Diver accepts input from many sources, but did you know that you can screen scrape information from the Web to use as input? For example, do you want to integrate daily exchange rate data, weather data, or transportation schedules into a model or cBase?
Paul Duggan, Software Development Manager at Dynamic Business Informatics Ltd. (DBI), recently presented a method to accomplish just this at our annual distributors’ conference. With a few steps, you can pull data from the web. In short, you can use a Google sheet to import the web page data, download the shared Google sheet to a local .csv file, and use the .csv file as input to Diver. Sound simple? Let’s give it a try!
Prerequisites
To create and share Google spreadsheets, you’ll need a Google account. If you don’t have one, sign up for this free account (or check if you already have one) here: https://support.google.com/accounts/answer/27441?hl=en
To use this method to download the data from a web page URL, the data must be contained in the page source in HTML table or list format. You can use your browser to view the HTML page source. (Check your browser documentation for how to view the HTML source. Some browsers have a menu option; other browsers use right mouse clicks or control key combinations.) With the HTML source open, check for <table> or <list> tags. If you find the data that you want in a table or list, you are good to go. If not, this method will not work to retrieve the data.

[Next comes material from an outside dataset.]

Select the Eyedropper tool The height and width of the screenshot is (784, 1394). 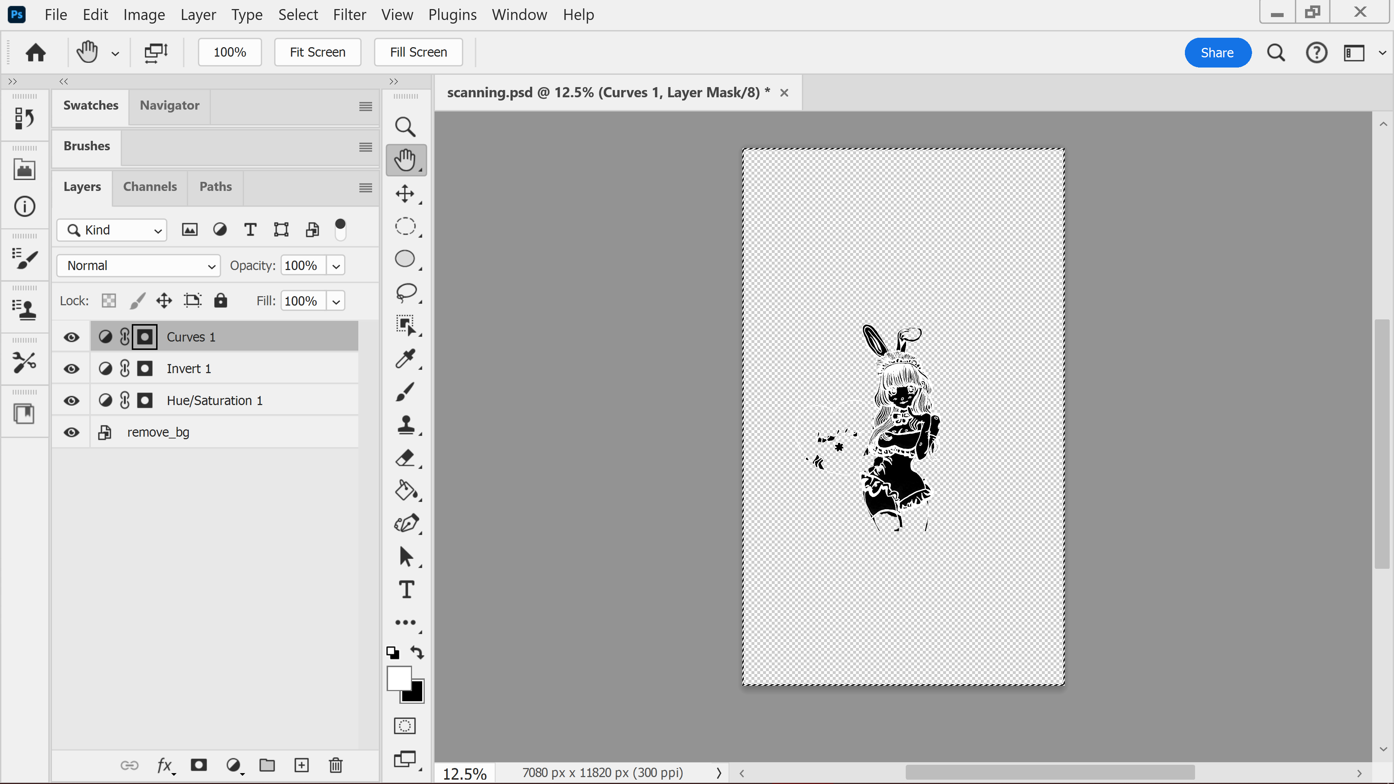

For example, compare the source of these two pages. You should see that the Seattle bus schedule is enclosed in <table> tags. However, the BART schedule is populated with scripting, so the HTML table is not hardcoded. Therefore, the BART schedule cannot be retrieved with this method.
- Seattle SoundTransit bus schedule, Route 510: https://www.soundtransit.org/ride-with-us/routes-schedules?route=510
- San Francisco Bay Area Rapid Transit District (BART), Lafayette Station schedule: http://www.bart.gov/stations/lafy/schedule
To transfer the Google sheet to a local file in .csv format, you’ll need a utility, such as curl or GNU Wget, to transfer files over HTTPS. If you have another favorite file transfer utility, feel free to use it. Check these sites to get more information and download one of the utilities:
- curl: https://curl.se/
- GNU Wget: https://www.gnu.org/software/wget/
Now that we have the prerequisites covered, here are the steps:
Step 1: Identify the URL of the data you want to import
For this example, we’ll use the URL for Seattle SoundTransit weekday schedule for Route 510: https://www.soundtransit.org/schedules/st-express-bus/510/weekday
The weekday tab of the bus schedule displays in table format on the web page.
And the schedule data is included in a <table> in the HTML source, as you can see in this code snippet:
<table class=”timeTable” id=”timeTable”><thead><tr class=”headers”><th class=”headerData”>Route</th>
<th class=”headerData”>4th & Jackson</th>
<th class=”headerData”>4th & Pike</th>
<th class=”headerData”>I-5 & NE 45th*</th>
<th class=”headerData”>I-5 & NE 145th*</th>
<th class=”headerData”>Mountlake Terrace Bay 7</th> …
Step 2: Create a Google sheet
We’ll create a blank Google sheet to import the bus schedule into. Log into your Google account, navigate to spreadsheets, and create a new, blank spreadsheet: https://www.google.com/sheets/about/
Step 3: Import the data into the Google sheet
To import the bus schedule, we’ll use a Google sheet function, IMPORTHTML. Put your cursor in spreadsheet cell A1, and enter the function with the following parameters:
=IMPORTHTML(“<url>“, “<keyword>“, <num>)
Where:
- <url> is the URL including the protocol “https://“ for the data you want to import (from Step 1). Enclose the URL in quotation marks.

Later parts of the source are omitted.